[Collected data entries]

--- START ---

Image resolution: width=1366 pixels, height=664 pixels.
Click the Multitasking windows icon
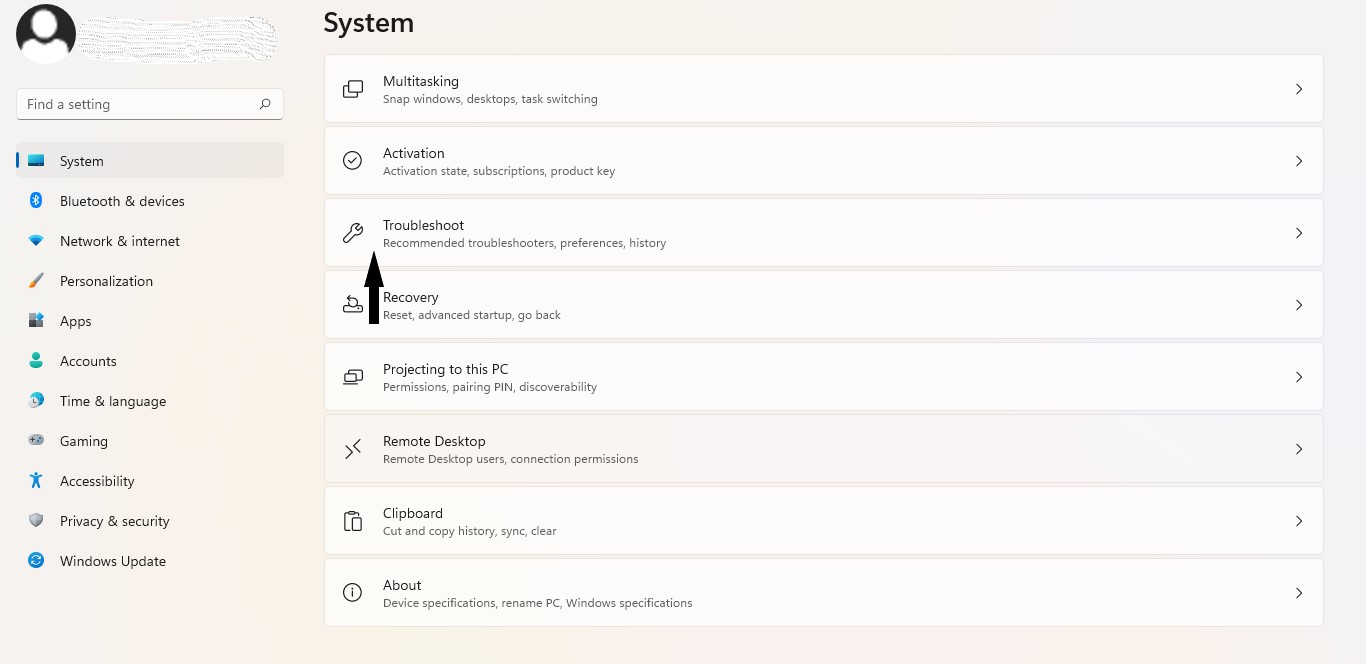353,89
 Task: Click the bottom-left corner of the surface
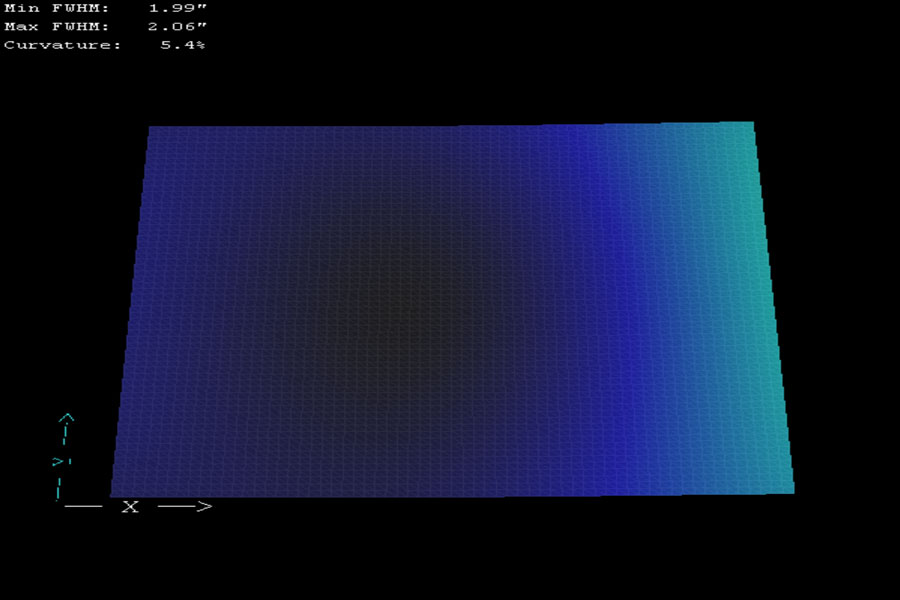pyautogui.click(x=113, y=493)
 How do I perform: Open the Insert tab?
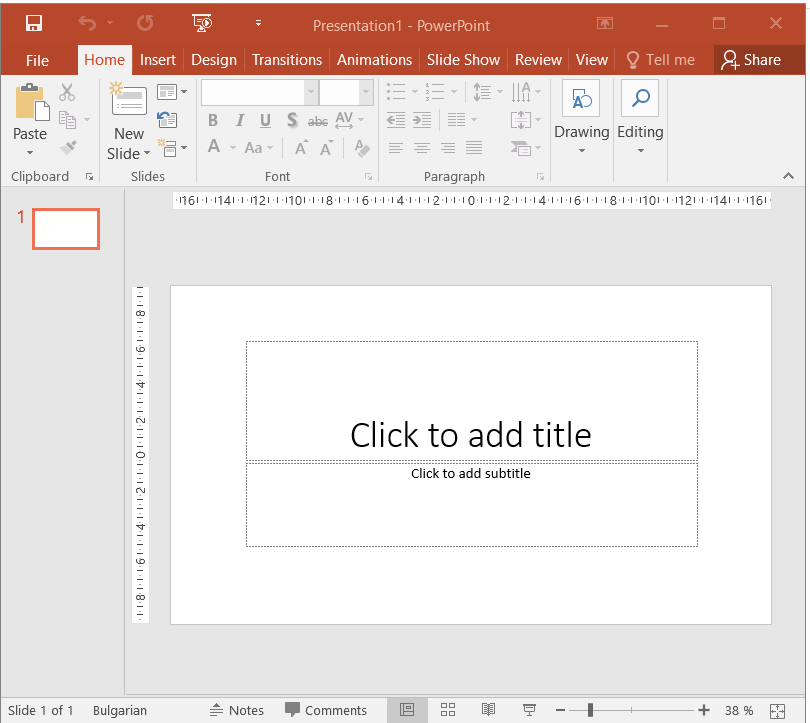pyautogui.click(x=158, y=60)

--- END ---

**What the task requires:**
Every record is to be restated word for word, with the pictures left out.

**Written answer:**
Image resolution: width=1366 pixels, height=664 pixels.
Click the Multitasking windows icon
353,89
 Task: Click the bottom-left corner of the surface
pyautogui.click(x=113, y=493)
 How do I perform: Open the Insert tab?
pyautogui.click(x=158, y=60)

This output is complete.